(Source data Opens)

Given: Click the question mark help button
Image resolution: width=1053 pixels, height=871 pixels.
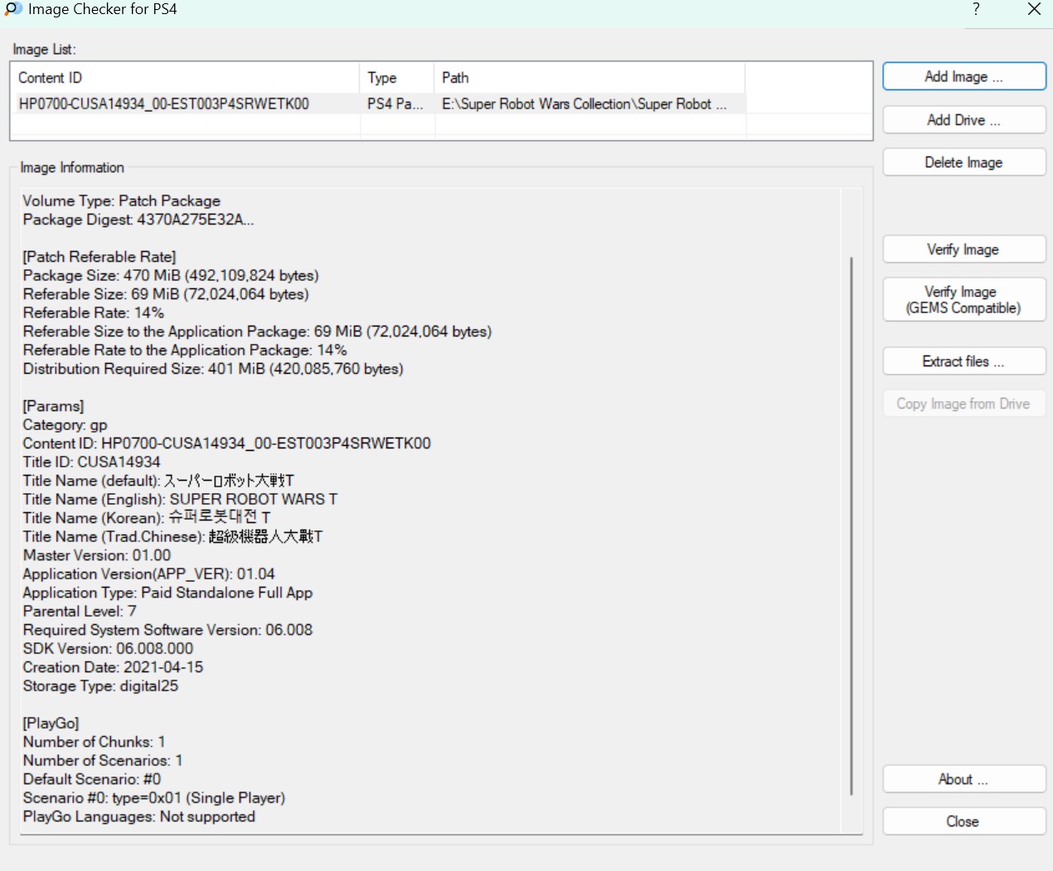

(Source data Closes)
(Source data Opens)

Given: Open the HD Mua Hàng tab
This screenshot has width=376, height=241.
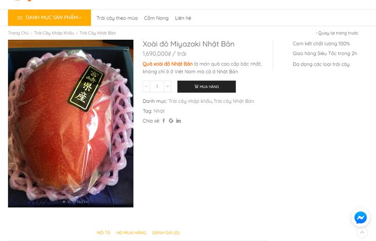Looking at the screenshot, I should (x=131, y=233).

(Source data Closes)
(Source data Opens)

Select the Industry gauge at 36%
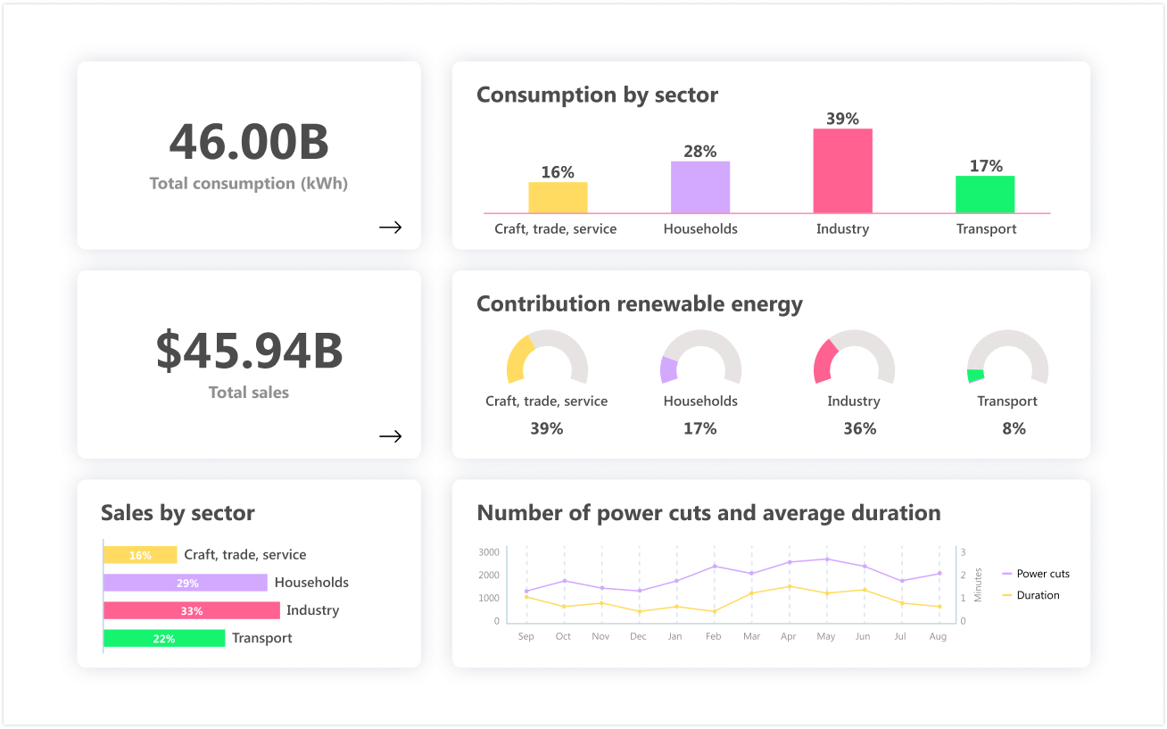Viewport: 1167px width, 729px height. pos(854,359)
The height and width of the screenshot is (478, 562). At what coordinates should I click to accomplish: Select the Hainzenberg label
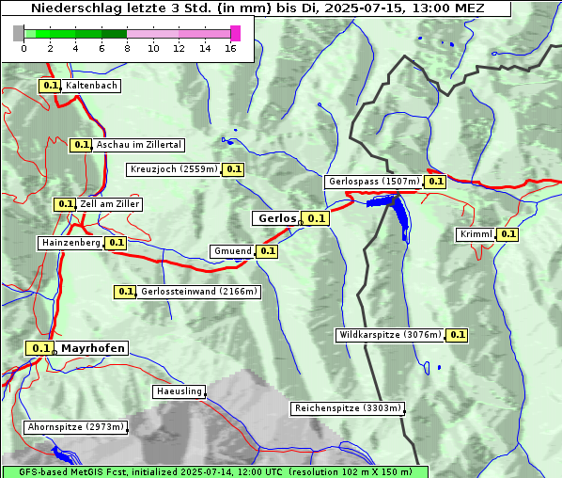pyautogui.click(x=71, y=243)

(Source data Closes)

Exercise:
Within the data above, count the lines that contain the string "Given"; the reply is the number alone.

Output below:
2